> **Extrait**
- - -

Wikileaks et Assange, résumé d’une longue affaire :

Lundi 04 janvier 2020, la justice britannique a refusé l’extradition de Julian Assange vers les États-Unis. Une victoire pour le journaliste cyber militant et créateur du célèbre site Wikileaks. Cette décision de justice est un énième rebondissement dans l’affaire qui secoue le monde entier depuis une dizaine d’années maintenant. Mais qui est exactement Julian Assange ? Pourquoi les États-Unis cherchent-ils absolument à juger cet homme, qui encourt 175 ans de prison ? De quoi est-il exactement accusé, et à quoi correspond Wikileaks ? Nous vous résumons cette affaire très complexe, longue et probablement éreintante pour Assange, à la fois héros adulé et espion détesté.

 

D’abord, c’est quoi Wikileaks ?

- - -

> **Données affichées**
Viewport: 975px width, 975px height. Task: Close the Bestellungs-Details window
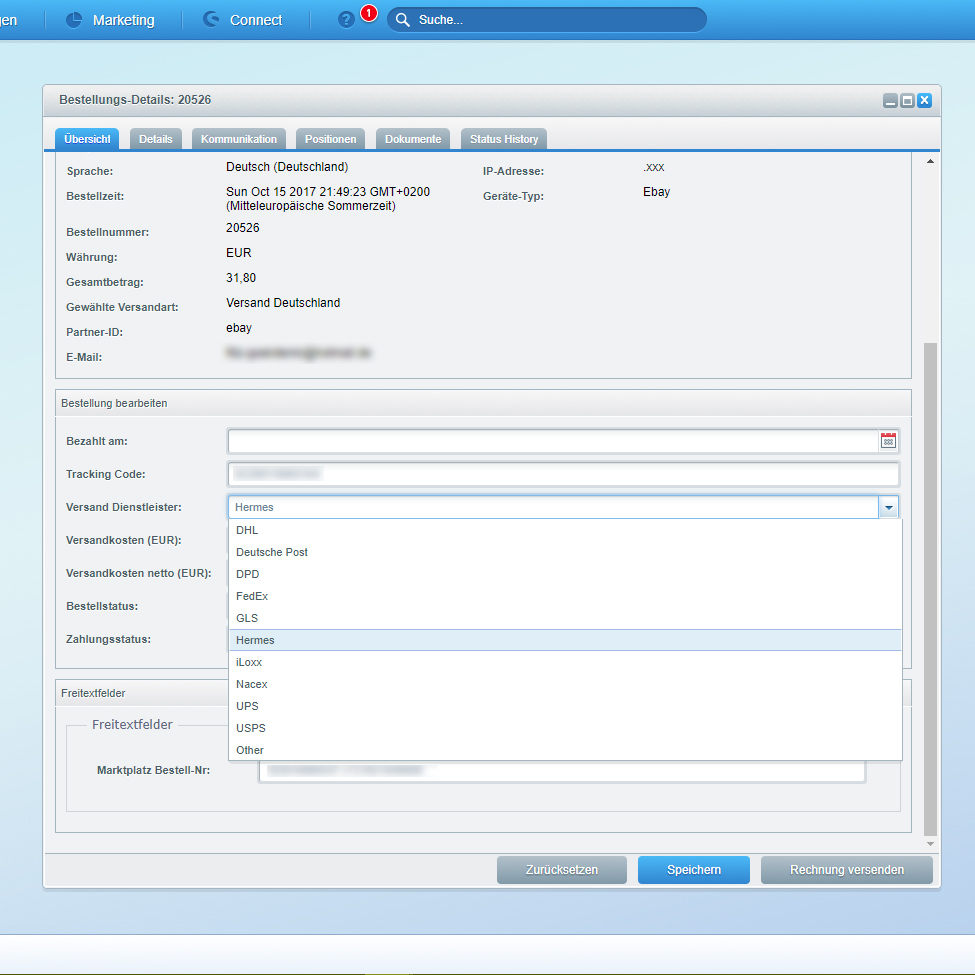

- - -

> **Énoncé**
Recopiez le passage sur l'affaire Assange, de « Wikileaks et Assange, résumé » à « et espion détesté. », en substituant « WikiLeaks » à « Wikileaks ».

> **Corrigé**
WikiLeaks et Assange, résumé d’une longue affaire :

Lundi 04 janvier 2020, la justice britannique a refusé l’extradition de Julian Assange vers les États-Unis. Une victoire pour le journaliste cyber militant et créateur du célèbre site WikiLeaks. Cette décision de justice est un énième rebondissement dans l’affaire qui secoue le monde entier depuis une dizaine d’années maintenant. Mais qui est exactement Julian Assange ? Pourquoi les États-Unis cherchent-ils absolument à juger cet homme, qui encourt 175 ans de prison ? De quoi est-il exactement accusé, et à quoi correspond WikiLeaks ? Nous vous résumons cette affaire très complexe, longue et probablement éreintante pour Assange, à la fois héros adulé et espion détesté.